Researchers found use of the most commonly prescribed antidepressants among young people, known as SSRIs (selective serotonin reuptake inhibitors), rose by 62% between 1995 and 1999. At the same time, the number of prescriptions for stimulants used to treat ADHD, such as Ritalin and Adderall, increased by 26%.
Among children under 20 years, the number of those who were using both stimulants and SSRIs almost doubled during that time period.
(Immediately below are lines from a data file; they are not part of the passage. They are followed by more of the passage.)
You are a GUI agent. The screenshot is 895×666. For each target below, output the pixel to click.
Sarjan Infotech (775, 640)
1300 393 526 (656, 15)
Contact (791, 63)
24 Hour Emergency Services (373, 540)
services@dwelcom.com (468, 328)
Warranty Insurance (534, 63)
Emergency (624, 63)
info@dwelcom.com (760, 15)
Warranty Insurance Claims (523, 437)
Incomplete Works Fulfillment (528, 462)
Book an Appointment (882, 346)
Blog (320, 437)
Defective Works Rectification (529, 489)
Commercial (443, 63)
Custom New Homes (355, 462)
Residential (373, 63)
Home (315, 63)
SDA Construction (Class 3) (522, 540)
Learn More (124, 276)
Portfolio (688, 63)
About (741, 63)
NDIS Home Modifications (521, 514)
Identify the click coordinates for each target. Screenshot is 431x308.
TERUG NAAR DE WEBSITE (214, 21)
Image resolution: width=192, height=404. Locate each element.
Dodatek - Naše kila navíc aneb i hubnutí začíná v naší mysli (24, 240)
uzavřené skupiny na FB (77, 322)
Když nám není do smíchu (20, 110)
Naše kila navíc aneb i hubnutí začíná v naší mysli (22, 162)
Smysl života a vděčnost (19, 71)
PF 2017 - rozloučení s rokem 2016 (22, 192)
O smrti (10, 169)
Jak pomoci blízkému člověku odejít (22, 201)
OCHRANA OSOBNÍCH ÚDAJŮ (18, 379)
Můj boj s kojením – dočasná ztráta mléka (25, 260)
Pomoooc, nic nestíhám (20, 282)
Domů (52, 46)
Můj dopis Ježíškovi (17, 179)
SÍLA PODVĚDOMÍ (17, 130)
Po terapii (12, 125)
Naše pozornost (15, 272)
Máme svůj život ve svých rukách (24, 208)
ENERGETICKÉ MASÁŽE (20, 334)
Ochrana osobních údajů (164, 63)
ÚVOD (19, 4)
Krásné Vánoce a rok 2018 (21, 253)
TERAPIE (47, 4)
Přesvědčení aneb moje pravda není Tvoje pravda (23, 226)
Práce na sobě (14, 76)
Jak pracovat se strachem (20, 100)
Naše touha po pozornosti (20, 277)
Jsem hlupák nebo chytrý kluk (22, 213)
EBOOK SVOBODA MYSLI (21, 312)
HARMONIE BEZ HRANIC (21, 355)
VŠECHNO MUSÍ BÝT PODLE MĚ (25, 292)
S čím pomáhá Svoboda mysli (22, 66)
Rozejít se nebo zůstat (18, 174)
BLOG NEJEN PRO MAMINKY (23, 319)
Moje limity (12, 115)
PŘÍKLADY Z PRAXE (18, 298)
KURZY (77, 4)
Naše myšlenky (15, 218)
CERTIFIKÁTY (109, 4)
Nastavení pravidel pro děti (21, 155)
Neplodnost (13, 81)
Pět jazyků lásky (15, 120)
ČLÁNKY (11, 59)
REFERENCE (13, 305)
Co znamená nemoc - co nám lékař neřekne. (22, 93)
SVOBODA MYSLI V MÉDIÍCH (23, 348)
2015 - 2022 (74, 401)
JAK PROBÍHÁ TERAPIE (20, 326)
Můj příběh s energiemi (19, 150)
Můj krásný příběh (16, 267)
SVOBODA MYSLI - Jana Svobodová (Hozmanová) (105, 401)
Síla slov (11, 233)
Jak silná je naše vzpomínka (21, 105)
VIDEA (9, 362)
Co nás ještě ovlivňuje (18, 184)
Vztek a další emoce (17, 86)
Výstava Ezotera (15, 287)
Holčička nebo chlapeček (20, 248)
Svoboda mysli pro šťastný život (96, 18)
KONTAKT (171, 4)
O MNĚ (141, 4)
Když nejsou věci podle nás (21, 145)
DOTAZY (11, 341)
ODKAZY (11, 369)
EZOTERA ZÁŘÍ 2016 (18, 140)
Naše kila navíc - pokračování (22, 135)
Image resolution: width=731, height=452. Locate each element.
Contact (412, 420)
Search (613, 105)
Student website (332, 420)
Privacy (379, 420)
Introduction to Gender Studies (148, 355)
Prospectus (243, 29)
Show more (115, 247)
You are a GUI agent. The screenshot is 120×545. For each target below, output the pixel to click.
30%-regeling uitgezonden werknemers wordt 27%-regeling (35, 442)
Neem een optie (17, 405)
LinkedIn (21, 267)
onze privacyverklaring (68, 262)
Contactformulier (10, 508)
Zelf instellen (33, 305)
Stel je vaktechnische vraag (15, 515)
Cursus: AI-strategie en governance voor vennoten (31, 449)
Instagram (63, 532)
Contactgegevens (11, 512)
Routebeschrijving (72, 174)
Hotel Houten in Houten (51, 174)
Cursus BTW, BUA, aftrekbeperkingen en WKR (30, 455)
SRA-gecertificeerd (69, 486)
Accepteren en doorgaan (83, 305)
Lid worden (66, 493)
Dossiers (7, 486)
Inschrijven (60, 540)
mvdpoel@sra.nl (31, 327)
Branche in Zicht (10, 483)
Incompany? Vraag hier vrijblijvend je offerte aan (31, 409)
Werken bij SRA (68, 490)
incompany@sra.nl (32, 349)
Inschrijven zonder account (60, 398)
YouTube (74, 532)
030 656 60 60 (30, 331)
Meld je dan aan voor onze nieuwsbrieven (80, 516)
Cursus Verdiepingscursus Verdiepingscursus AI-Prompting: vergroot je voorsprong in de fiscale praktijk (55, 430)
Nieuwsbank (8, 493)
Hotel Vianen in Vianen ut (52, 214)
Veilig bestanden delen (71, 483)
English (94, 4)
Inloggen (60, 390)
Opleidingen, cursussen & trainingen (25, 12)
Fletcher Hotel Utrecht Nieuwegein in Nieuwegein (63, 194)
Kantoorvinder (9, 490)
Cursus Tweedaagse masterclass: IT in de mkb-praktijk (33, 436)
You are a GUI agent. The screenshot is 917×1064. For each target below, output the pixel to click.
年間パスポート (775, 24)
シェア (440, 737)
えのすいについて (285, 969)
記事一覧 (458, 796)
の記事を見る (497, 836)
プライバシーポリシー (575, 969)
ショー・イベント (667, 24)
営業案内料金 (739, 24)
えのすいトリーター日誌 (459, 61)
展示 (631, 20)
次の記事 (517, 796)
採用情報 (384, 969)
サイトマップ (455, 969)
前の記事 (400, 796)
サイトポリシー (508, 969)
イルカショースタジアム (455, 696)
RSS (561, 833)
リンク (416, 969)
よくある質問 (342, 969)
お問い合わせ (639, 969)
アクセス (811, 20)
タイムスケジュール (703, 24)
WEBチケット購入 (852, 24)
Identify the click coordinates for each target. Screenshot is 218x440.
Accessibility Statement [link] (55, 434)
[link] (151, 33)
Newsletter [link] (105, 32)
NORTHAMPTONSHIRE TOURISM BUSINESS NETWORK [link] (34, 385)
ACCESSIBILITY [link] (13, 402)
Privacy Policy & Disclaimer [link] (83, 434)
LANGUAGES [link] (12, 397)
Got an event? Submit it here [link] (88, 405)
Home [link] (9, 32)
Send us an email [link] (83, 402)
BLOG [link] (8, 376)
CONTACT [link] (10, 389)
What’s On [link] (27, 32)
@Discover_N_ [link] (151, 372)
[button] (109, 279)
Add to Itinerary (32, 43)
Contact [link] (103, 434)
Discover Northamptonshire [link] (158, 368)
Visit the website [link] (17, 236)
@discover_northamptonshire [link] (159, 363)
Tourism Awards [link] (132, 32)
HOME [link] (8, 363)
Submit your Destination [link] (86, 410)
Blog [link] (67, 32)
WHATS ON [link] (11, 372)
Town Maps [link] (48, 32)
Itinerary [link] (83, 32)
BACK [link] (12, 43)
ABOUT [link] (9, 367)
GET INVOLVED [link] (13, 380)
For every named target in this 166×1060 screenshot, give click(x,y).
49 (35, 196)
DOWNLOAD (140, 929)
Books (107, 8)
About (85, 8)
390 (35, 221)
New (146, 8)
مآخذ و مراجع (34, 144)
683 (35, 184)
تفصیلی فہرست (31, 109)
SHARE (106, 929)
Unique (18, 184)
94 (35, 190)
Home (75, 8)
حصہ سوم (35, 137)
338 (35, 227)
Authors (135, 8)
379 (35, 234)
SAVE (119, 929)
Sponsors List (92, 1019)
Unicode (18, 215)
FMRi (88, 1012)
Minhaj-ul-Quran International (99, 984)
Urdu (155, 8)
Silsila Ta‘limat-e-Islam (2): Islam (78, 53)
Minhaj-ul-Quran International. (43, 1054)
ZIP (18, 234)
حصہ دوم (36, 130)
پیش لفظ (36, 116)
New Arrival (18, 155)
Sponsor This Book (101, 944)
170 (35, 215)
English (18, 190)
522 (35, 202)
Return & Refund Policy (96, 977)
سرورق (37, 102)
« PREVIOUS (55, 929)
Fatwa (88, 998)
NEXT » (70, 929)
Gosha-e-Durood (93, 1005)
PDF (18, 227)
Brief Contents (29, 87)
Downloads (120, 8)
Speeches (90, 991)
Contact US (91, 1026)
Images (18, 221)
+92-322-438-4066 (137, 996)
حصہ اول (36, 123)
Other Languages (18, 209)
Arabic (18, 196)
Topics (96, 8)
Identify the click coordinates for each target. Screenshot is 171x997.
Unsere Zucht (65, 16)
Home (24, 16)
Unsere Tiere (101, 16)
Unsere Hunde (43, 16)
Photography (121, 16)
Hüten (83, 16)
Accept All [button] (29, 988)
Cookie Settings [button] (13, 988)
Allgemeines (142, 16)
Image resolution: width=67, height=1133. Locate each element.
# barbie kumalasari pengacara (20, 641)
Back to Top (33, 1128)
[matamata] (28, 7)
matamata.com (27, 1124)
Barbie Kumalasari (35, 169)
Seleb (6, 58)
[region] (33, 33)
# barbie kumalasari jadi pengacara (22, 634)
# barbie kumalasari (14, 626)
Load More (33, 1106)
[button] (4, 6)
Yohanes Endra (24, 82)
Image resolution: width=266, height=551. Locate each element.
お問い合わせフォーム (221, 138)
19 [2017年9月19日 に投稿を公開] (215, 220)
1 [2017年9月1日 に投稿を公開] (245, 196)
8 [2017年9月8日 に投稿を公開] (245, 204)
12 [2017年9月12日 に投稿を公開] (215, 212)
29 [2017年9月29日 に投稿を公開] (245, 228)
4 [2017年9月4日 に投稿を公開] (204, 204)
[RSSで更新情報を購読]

However, the proportion of Ritalin users decreased while the number of Adderall users increased. Ritalin is one of the most popular stimulants, but it must be taken several times a day, which can make it difficult for children to comply. Adderall is a once-a-day stimulant that has recently been shown to be comparable to Ritalin but is less expensive.
The study is published in the March-April 2002 issue of Ambulatory Pediatrics.
The report found that child and adolescent use of these prescription drugs varied by geographic region and by who was writing the prescription. For example, a child's first prescription for a stimulant came from a pediatrician 50% of the time and from a family practitioner only 20% of the time. The first prescription for an antidepressant SSRI was most likely to come from a psychiatrist, although the percentage decreased from 56% to 44% during the study.